Activity A:
Using the dollar report, answer each question on its own line:
(i) By what percentage did the dollar index fall on Friday?
(ii) According to Charles Evans, at what level do the September dot plot projections have the funds rate topping out at the end of 2023?
(iii) Around what level did Neel Kashkari have interest rates peaking when he made his projection in September?
Activity B: From the dollar report, return the passage between "The dollar index" and "bp to 4.17%.", inclusive, copied word for word.

Text excerpt:

________

The dollar index (DXY00) on Friday fell sharply by -1.9%, more than giving back the rally seen on Wednesday and Thursday, and closing the week little changed. The dollar was undercut Friday as the December 2023 federal funds futures contract eased by -6 bp on a yield basis, indicating mildly less hawkish market expectations for Fed policy. Nevertheless, the 10-year T-note yield on Friday rose by 2 bp to 4.17%.
The dollar rallied sharply mid-week after the Fed Chair Powell on Wednesday, at the conclusion of the 2-day FOMC meeting, issued generally hawkish comments and said the peak rate for the federal funds rate would likely be higher than the Fed earlier thought. However, that comment was offset to some extent by his comment that the Fed could probably slow its rate hike regime as soon as its next meeting in December. The current market consensus is for the FOMC to downshift to a +50 bp rate hike at the next meeting in December after four straight +75 bp rate hikes.
Comments by several Fed officials on Friday echoed Mr. Powell’s mixed message. Boston Fed President Collins said monetary policy is entering a new phase where it makes sense for the FOMC to move interest rates more slowly to balance risks. She would not rule out another +75 bp rate hike, but she seemed to be leaning towards a +50 bp rate hike at the next meeting since she noted that “a 50 bp move was considered a large move in the past.”
Chicago Fed President Charles Evans on Friday said he expects the Fed to raise rates “slightly higher” than the dot plot projections of September, which are for the funds rate to top out at 4.6% at the end of 2023. However, he said that stepping back from +75 bp rate hikes makes sense to him.
Minneapolis Fed President Neel Kashkari said Friday’s payroll report showed that the U.S. labor market is “quite healthy.” He said, “That tells me we have more work to do to try to cool down the economy and bring demand and supply into balance.” He added, “I had interest rates in September peaking at around 4.9% in the March-April kind of time frame. Given what I know right now, I would expect to go higher than that. How much higher than that, I don’t know.”

________

Provided records:
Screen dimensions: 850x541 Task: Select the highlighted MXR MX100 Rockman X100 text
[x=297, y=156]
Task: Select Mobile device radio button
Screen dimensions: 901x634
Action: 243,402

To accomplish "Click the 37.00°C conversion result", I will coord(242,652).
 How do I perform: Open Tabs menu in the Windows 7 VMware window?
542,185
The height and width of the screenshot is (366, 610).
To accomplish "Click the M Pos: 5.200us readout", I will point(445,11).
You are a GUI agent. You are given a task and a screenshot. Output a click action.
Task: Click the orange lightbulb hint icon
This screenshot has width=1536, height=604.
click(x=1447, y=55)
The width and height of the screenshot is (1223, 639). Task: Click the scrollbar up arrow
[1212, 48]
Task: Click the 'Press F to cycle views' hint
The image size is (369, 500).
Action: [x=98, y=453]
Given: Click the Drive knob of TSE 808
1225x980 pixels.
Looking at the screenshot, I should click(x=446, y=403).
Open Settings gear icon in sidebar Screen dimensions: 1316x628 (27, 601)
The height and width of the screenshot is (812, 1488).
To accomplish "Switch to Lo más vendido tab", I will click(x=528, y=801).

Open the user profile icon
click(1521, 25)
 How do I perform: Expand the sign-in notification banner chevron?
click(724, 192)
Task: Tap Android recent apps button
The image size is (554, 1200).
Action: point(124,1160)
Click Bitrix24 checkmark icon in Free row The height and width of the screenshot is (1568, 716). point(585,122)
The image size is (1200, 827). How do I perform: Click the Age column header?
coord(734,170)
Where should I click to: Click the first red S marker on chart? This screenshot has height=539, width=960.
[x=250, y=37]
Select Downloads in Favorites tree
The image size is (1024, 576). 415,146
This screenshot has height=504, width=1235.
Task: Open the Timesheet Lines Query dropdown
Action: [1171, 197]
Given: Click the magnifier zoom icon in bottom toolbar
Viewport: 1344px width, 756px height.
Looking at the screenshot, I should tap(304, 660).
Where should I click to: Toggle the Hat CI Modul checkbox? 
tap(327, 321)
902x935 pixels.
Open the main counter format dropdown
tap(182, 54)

________

Answer section A:
(i) The dollar index fell by 1.9% on Friday.
(ii) The September dot plot projections have the funds rate topping out at 4.6% at the end of 2023.
(iii) In September, Neel Kashkari had interest rates peaking at around 4.9% in the March-April time frame.

Answer section B:
The dollar index (DXY00) on Friday fell sharply by -1.9%, more than giving back the rally seen on Wednesday and Thursday, and closing the week little changed. The dollar was undercut Friday as the December 2023 federal funds futures contract eased by -6 bp on a yield basis, indicating mildly less hawkish market expectations for Fed policy. Nevertheless, the 10-year T-note yield on Friday rose by 2 bp to 4.17%.